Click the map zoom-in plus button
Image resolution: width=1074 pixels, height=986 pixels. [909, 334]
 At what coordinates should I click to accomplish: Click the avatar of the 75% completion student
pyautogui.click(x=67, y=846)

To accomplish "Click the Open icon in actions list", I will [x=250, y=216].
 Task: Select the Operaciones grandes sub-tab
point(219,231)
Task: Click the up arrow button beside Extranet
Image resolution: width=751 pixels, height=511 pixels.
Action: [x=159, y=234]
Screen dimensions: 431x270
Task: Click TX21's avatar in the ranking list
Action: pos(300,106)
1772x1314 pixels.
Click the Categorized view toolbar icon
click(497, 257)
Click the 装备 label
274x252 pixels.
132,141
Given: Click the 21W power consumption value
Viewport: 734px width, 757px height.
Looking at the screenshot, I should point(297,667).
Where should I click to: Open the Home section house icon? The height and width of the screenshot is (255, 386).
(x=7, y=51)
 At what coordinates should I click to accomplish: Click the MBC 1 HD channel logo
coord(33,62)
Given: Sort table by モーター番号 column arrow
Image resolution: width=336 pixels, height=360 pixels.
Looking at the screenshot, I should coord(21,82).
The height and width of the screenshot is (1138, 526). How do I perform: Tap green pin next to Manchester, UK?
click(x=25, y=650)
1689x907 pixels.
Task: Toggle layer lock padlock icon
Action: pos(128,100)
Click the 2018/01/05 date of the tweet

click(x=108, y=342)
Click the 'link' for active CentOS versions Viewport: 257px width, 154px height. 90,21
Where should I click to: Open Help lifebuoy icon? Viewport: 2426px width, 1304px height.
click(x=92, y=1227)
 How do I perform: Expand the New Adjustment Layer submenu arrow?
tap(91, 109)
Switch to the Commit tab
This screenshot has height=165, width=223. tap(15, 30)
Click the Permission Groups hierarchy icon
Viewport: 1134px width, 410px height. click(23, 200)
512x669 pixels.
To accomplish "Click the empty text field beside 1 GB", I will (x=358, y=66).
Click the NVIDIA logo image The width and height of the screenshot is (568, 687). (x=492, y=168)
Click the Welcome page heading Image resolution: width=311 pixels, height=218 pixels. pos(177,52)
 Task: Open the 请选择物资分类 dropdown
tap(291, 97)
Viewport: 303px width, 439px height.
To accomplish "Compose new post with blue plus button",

§ Exercise instructions
Reproduce all of the material above word for word, with every line in its original order.

§ Complete output
Click the map zoom-in plus button
Image resolution: width=1074 pixels, height=986 pixels. [909, 334]
 At what coordinates should I click to accomplish: Click the avatar of the 75% completion student
pyautogui.click(x=67, y=846)

To accomplish "Click the Open icon in actions list", I will [x=250, y=216].
 Task: Select the Operaciones grandes sub-tab
point(219,231)
Task: Click the up arrow button beside Extranet
Image resolution: width=751 pixels, height=511 pixels.
Action: [x=159, y=234]
Screen dimensions: 431x270
Task: Click TX21's avatar in the ranking list
Action: pos(300,106)
1772x1314 pixels.
Click the Categorized view toolbar icon
click(497, 257)
Click the 装备 label
274x252 pixels.
132,141
Given: Click the 21W power consumption value
Viewport: 734px width, 757px height.
Looking at the screenshot, I should point(297,667).
Where should I click to: Open the Home section house icon? The height and width of the screenshot is (255, 386).
(x=7, y=51)
 At what coordinates should I click to accomplish: Click the MBC 1 HD channel logo
coord(33,62)
Given: Sort table by モーター番号 column arrow
Image resolution: width=336 pixels, height=360 pixels.
Looking at the screenshot, I should coord(21,82).
The height and width of the screenshot is (1138, 526). How do I perform: Tap green pin next to Manchester, UK?
click(x=25, y=650)
1689x907 pixels.
Task: Toggle layer lock padlock icon
Action: pos(128,100)
Click the 2018/01/05 date of the tweet

click(x=108, y=342)
Click the 'link' for active CentOS versions Viewport: 257px width, 154px height. 90,21
Where should I click to: Open Help lifebuoy icon? Viewport: 2426px width, 1304px height.
click(x=92, y=1227)
 How do I perform: Expand the New Adjustment Layer submenu arrow?
tap(91, 109)
Switch to the Commit tab
This screenshot has height=165, width=223. tap(15, 30)
Click the Permission Groups hierarchy icon
Viewport: 1134px width, 410px height. click(23, 200)
512x669 pixels.
To accomplish "Click the empty text field beside 1 GB", I will (x=358, y=66).
Click the NVIDIA logo image The width and height of the screenshot is (568, 687). (x=492, y=168)
Click the Welcome page heading Image resolution: width=311 pixels, height=218 pixels. pos(177,52)
 Task: Open the 请选择物资分类 dropdown
tap(291, 97)
Viewport: 303px width, 439px height.
To accomplish "Compose new post with blue plus button",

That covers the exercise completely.